As president, he and his allies want to use deep cuts to the program—or rather, Trump is allowing Office of Management and Budget Director Mick Mulvaney and House Speaker Paul Ryan to use them—as an ATM to fuel the rest of the Republican legislative agenda. Medicaid cuts finance the plan to “repeal and replace Obamacare,” i.e. to cut taxes. Now we know, with the release of the White House’s 2018 budget, that the administration aspires to use additional massive Medicaid cuts as its means of bringing the budget closer to balance.

Yes, the president’s budget is mostly a symbolic document without the force of law; Congress will write its own budget and pass its own appropriations. But as my colleague Jordan Weissmann wrote, this document is still an important signaling mechanism from the White House to the Republican Congress: Here are the areas you can’t go after, here are the areas you can. The president will not let them touch Medicare or Social Security’s retirement program. But it is open season on Medicaid. Mulvaney’s budget shows that the $840 billion in Medicaid cuts included in the American Health Care Act that the House of Representatives passed earlier this month are intended to be a mere down payment on the long-term pulverization of the program.

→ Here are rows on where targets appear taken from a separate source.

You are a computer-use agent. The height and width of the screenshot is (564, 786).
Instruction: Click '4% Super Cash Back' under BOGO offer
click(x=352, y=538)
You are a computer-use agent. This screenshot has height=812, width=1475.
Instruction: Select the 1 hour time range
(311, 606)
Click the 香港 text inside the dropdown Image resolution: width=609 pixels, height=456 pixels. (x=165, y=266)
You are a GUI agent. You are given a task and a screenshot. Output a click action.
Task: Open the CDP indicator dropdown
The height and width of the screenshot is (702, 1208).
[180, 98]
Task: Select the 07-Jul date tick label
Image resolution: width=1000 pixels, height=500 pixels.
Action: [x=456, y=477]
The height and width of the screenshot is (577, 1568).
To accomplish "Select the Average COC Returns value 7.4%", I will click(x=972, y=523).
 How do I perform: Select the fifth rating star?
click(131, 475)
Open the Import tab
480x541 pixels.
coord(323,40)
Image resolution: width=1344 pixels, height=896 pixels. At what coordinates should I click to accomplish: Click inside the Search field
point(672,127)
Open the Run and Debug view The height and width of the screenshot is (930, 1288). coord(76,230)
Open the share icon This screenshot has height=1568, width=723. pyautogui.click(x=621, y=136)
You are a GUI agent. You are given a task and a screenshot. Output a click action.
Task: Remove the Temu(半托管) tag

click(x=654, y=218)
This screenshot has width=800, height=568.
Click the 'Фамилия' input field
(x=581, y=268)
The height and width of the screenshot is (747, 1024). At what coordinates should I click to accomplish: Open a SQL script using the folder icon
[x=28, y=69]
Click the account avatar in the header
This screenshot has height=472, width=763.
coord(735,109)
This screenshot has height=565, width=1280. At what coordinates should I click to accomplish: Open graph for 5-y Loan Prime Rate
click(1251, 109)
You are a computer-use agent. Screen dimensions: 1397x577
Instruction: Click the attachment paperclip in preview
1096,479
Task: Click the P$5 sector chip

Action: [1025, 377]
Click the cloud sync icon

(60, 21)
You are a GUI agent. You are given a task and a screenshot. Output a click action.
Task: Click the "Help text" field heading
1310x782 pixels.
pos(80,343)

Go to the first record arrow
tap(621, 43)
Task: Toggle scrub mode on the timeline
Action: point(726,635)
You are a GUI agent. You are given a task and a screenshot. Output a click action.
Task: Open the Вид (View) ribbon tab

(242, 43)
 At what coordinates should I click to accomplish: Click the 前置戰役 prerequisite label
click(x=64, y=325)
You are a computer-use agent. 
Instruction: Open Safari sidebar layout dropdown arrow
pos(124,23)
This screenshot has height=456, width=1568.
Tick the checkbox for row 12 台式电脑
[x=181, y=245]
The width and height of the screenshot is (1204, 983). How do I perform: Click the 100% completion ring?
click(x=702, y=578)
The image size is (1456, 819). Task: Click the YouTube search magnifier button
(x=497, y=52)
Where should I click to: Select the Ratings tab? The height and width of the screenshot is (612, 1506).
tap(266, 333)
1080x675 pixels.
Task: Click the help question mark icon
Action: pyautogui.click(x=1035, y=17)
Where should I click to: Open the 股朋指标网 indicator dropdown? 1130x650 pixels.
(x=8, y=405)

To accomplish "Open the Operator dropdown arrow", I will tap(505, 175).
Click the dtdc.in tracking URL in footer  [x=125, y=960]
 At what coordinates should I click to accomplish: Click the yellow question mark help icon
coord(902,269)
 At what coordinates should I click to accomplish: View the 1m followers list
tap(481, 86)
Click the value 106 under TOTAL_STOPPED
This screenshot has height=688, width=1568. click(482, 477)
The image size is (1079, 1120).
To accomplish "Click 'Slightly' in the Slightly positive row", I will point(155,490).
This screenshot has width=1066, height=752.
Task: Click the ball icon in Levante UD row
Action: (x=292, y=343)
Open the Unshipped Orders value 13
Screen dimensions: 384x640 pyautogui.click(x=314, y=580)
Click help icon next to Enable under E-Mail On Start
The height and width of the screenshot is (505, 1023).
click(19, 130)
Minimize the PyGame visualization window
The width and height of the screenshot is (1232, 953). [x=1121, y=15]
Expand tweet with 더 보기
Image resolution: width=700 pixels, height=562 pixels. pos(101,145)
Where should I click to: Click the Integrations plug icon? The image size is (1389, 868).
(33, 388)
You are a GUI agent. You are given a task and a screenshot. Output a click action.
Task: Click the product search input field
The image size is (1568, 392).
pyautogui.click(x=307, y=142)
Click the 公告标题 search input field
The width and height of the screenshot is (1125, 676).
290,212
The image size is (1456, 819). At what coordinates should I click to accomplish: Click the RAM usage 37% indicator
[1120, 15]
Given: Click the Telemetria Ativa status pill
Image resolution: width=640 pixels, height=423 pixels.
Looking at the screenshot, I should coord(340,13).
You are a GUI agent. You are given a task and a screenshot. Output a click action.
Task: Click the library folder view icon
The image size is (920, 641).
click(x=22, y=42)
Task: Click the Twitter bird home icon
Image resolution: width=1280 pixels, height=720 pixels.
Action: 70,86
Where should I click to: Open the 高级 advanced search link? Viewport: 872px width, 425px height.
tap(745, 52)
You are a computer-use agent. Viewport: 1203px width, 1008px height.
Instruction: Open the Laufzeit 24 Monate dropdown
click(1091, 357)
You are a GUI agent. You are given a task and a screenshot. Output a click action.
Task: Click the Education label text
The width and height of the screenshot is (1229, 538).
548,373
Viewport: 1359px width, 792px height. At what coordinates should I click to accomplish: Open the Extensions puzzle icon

The bulk of Trumpcare’s upfront Medicaid savings come through a freeze on Obamacare’s expansion of the program and its enhanced federal matching rate for expansion enrollees. In 2020, the program would shift from its current open-ended federal matching structure to one of either per capita caps or blocks grants to the states. The idea is for the federal government—rather than matching what states contribute according to their citizens’ Medicaid needs—to set a certain amount of money it will contribute to state Medicaid programs and grow that amount steadily by an inflation measure. The AHCA uses the medical component of the Consumer Price Index, with higher rates for children or the disabled. Those rates, by design, are lower than the projected growth in Medicaid spending under current law. That gap in growth rates will be the source of compounded, long-term federal savings—or, if you’d prefer, the source of compounded, long-term dumping of costs onto the states.

The White House budget, in one of its many tricks, assumes the Medicaid savings that would come through enactment of the AHCA—and then adds another $610 billion in cuts to the program. Mulvaney, in a briefing with reporters on Monday, said that the federal government would draw these savings by moving to an even lower inflation index.

“We go another half a step further and ratchet down some of the growth rates that are assumed in the AHCA,” Mulvaney said. “So if you assume growth rates—I can’t remember what the exact measure is—it’s a CPI–plus measure. We take a measure that we think is closer to what the actual growth rates look like.” It’s unclear, but he may be talking about straight CPI, the index Ryan’s “A Better Way” agenda used in its vision of Medicaid reform.

So before the ink is even dry on a congressional health care bill gutting Medicaid spending, we have the White House proposing additional cuts of hundreds of billions of dollars. These cuts would total nearly $1.5 trillion over 10 years. That’s a lot.

This budget serves a useful experiment in where the conservative eye drifts when Social Security retirement benefits and Medicare are declared off-limits: exclusively to programs for poor people, of which Medicaid is the largest. Conservatives don’t intend to use the AHCA as a one-time vehicle for cutting Medicaid. It institutes a new mechanism to draw on that can be “ratchet[ed] down” when needed to finance further tax cuts or Pentagon spending sprees. The AHCA puts a hard squeeze on Medicaid, and this budget holds Medicaid upside-down by its ankles to shake the loose change out of its pockets.